A weak jobs report resulted in the belief that the Fed would stay with its easy-money policy until well into 2014, and stocks staged a moderate rally yesterday as a result.
The broad-based S&P 500 recorded its fifth consecutive advance, and the Dow Jones Industrial Average finished up 0.49%. The Dow is still 1.3% below its all-time high, but the more volatile indices — Nasdaq and the Russell 2000 (small-caps) — made new highs.
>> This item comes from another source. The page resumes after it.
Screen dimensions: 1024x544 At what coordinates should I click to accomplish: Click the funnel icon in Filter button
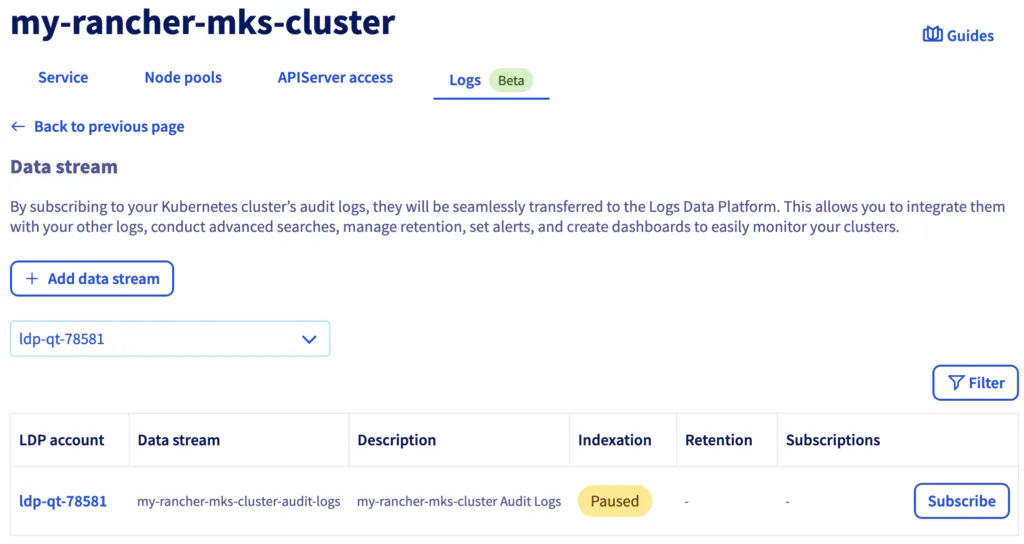point(955,383)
Nasdaq made a 13-year high, and Russell made a new all-time high.
The September nonfarm payroll report, delayed by the government’s partial shutdown, showed that 148,000 jobs were added, below the expectation of 180,000.
At the close the DJIA had gained 75 points at 15,468, the S&P 500 rose 10 to 1755, and Nasdaq gained 10, closing at 3930. The NYSE traded 753 million shares and Nasdaq crossed 464 million. On the Big Board advancers beat out decliners by 2.7-to-1 and on Nasdaq advancers were ahead by just 1.2-to-1.
The Dow Jones Transportation Average uncharacteristically blasted through the upper resistance line of a trading channel that has existed since January. The transports are normally viewed as a forecast of economic activity six to nine months in advance. This “breakout,” however, appears to be the result of speculative piling on — an unusual phenomenon.
The CBOE Market Volatility Index — the “fear index” — has fallen from extreme angst just 10 days ago to a level of contentment that borders on irrational exuberance.
Conclusion: The lower-than-expected jobs numbers has produced a degree of exuberance that yesterday resulted in “key reversal day” signals from several stocks with very high price-to-earnings ratios (see today’s “Trade of the Day”). The reversals are the result of selling by some very savvy investors, including Carl Icahn, who cashed out of half of his position in NFLX.
This cashing out on high volume has thus far been focused on technology stocks that were clearly overpriced. But it is disturbing to have the VIX “fear index” fall in just 10 days from outright terror to complacency. And it is equally disturbing to observe the normally stable Dow Jones Transportation Average rocket through the bullish resistance line of a nine-month channel.
If the chase for stocks were a result of unusually high earnings and revenues, we should be buyers. However, the excitement is the result of an extension of artificial support by a Federal Reserve that apparently has no other plan to stimulate the economy.
In my opinion the evidence is enough to warrant profit-taking on all high-P/E positions and establishing a protective strategy for long-term investments. Short-selling of extended sectors like technology, biotech, etc., should also be part of the trader’s plan. Stocks could still move higher, but reaching for the last dime in the street could also lead to being run over by a bus.